От этих слов что-то в ней дрогнуло, ум в сопротивлении напрягся, ей неприятна была близость чужого тела, стремительность его движений. И страсть на этот раз не проснулась в ней. Ее руки безучастно обнимали его размеренно движущееся тело, она отвечала ему против воли: ей казалось, у нее открылся третий глаз и отрешенно следит за происходящим: его прыгающие бедра казались ей смешными, убыстряющиеся толчки — просто фарсом. Подскоки ягодиц, сокращение бедного маленького влажного пениса — и это любовь! В конце концов нынешнее поколение право, чувствуя презрение к этому спектаклю. Поэты говорят, и с ними нельзя не согласиться, что Бог, создавший человека, обладал, по-видимому, несколько странным, если не сказать злобным, чувством юмора. Наделив человека разумом, он безысходно навязал ему эту смешную позу, вселил слепую, неуправляемую тягу к участию в этом спектакле. Даже Мопассан назвал его «унизительным». Мужчина презирает половой акт, а обойтись без него не может.

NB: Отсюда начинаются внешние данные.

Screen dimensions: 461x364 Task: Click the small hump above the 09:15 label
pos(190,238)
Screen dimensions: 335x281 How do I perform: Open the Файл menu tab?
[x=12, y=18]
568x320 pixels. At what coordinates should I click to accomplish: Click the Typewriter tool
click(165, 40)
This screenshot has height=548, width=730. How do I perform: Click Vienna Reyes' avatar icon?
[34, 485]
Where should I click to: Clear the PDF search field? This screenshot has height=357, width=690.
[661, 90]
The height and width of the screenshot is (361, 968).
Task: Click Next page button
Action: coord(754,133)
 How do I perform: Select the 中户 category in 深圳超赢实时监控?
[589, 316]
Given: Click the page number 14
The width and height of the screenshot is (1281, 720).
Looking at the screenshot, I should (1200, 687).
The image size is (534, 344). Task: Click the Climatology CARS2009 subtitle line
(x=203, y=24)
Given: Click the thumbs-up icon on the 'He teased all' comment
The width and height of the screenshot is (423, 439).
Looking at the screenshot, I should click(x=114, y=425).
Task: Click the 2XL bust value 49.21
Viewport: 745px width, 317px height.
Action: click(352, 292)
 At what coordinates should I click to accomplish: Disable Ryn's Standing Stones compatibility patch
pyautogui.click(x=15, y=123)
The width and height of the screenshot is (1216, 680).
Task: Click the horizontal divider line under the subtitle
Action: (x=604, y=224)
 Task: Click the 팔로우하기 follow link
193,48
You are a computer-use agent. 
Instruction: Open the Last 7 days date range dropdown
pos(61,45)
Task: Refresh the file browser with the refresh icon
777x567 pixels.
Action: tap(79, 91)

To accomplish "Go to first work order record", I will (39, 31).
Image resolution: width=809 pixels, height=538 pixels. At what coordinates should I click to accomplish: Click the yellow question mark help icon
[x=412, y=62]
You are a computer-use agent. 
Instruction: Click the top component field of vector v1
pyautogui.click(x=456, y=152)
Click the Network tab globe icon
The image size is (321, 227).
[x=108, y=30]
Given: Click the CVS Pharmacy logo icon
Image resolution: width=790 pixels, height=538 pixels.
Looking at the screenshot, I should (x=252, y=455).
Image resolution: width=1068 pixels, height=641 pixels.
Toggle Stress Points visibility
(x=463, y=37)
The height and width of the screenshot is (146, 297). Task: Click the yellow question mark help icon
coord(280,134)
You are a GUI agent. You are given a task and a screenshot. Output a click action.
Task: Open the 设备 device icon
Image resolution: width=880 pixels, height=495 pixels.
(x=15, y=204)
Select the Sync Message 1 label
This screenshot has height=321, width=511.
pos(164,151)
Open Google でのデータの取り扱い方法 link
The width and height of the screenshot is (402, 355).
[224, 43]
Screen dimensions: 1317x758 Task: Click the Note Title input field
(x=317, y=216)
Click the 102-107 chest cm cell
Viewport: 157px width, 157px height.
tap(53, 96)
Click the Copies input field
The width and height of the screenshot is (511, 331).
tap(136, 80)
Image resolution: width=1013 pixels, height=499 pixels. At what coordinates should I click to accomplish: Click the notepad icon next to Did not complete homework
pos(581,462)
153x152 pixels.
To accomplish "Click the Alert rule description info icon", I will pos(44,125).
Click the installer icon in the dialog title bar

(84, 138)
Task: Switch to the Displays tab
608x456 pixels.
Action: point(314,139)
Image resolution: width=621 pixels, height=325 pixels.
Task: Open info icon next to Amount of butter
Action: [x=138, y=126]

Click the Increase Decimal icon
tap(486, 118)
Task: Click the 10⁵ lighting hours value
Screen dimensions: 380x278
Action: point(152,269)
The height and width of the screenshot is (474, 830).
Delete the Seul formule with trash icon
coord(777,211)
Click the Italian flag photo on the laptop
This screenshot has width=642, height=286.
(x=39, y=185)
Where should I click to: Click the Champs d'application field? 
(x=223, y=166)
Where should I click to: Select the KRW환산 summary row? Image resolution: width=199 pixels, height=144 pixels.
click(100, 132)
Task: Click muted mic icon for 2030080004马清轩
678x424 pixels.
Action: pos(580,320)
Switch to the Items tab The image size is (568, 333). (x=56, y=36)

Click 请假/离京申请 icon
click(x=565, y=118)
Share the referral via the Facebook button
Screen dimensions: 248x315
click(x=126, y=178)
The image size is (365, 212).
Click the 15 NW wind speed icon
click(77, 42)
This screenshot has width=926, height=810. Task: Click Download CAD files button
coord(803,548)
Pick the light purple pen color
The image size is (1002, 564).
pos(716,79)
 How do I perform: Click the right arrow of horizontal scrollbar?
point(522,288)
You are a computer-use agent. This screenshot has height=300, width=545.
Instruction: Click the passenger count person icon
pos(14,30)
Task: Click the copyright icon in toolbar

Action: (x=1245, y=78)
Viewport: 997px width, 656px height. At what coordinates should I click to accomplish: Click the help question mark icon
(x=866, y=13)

Холодный, насмешливый, непостижимый женский ум оценивал происходящее со стороны; и хотя она лежала податливо, ее так и подмывало рвануться и сбросить с себя мужчину, освободиться от его жестких объятий, от этой абсурдной пляски его бедер, ягодиц. Его тело представлялось ей глупым, непристойным, отталкивающим в своей незавершенности. Ведь нет сомнения, что дальнейшая эволюция отменит этот спектакль.

Тем не менее, когда все скоро кончилось и Он лежал, замерев, очень далекий, канувший за пределы ее разумения, сердце ее заныло. Он уходил от нее, отступал, как отливная волна, кинувшая на берег ненужный ей камешек. Рыдание вдруг сотрясло ее, и он очнулся.

— Ты чего? — сказал он. — Ну, не сладилось в этот раз, бывает.

Значит, он понял! Рыдания ее стали безудержны.

— Чего убиваться-то! — продолжал он. — Раз на раз не приходится.

— Я… я не могу тебя любить, — захлебывалась она слезами.

— Ну и ладно. Реветь-то чего! Никто тебя не понуждает любить.

Он все еще держал руку на ее груди. Конни не сразу разомкнула руки. Его слова не утешили ее: она плакала навзрыд.

— Ну, ну, — говорил он. — Вишь как бывает: то густо, то пусто.

— Я хочу… хочу тебя любить, — причитала сквозь слезы Конни. — Но почему-то не могу. Все мне кажется таким ужасным.

Он засмеялся, удивленно и с оттенком горечи.

— Чего ужасно-то? Кажется — перекрестись. Эка невидаль — не любишь. А коли не любишь, неволить себя — грех. Да только ведь орех с червоточиной — один на сотню. Что же теперь, из-за одного ореха вешаться?

Он убрал руку с ее груди, не приласкав. И она почувствовала какое-то надсадное удовольствие. Конни не выносила эту его народную манеру говорить — вишь, понужать, эка невидаль. Еще встанет сейчас и начнет прямо над ней застегивать эти нелепые вельветовые брюки, Микаэлис из приличия хоть отворачивался. Такая самоуверенность, ему и в голову не придет, что в глазах людей он просто клоун, дурно воспитанный клоун.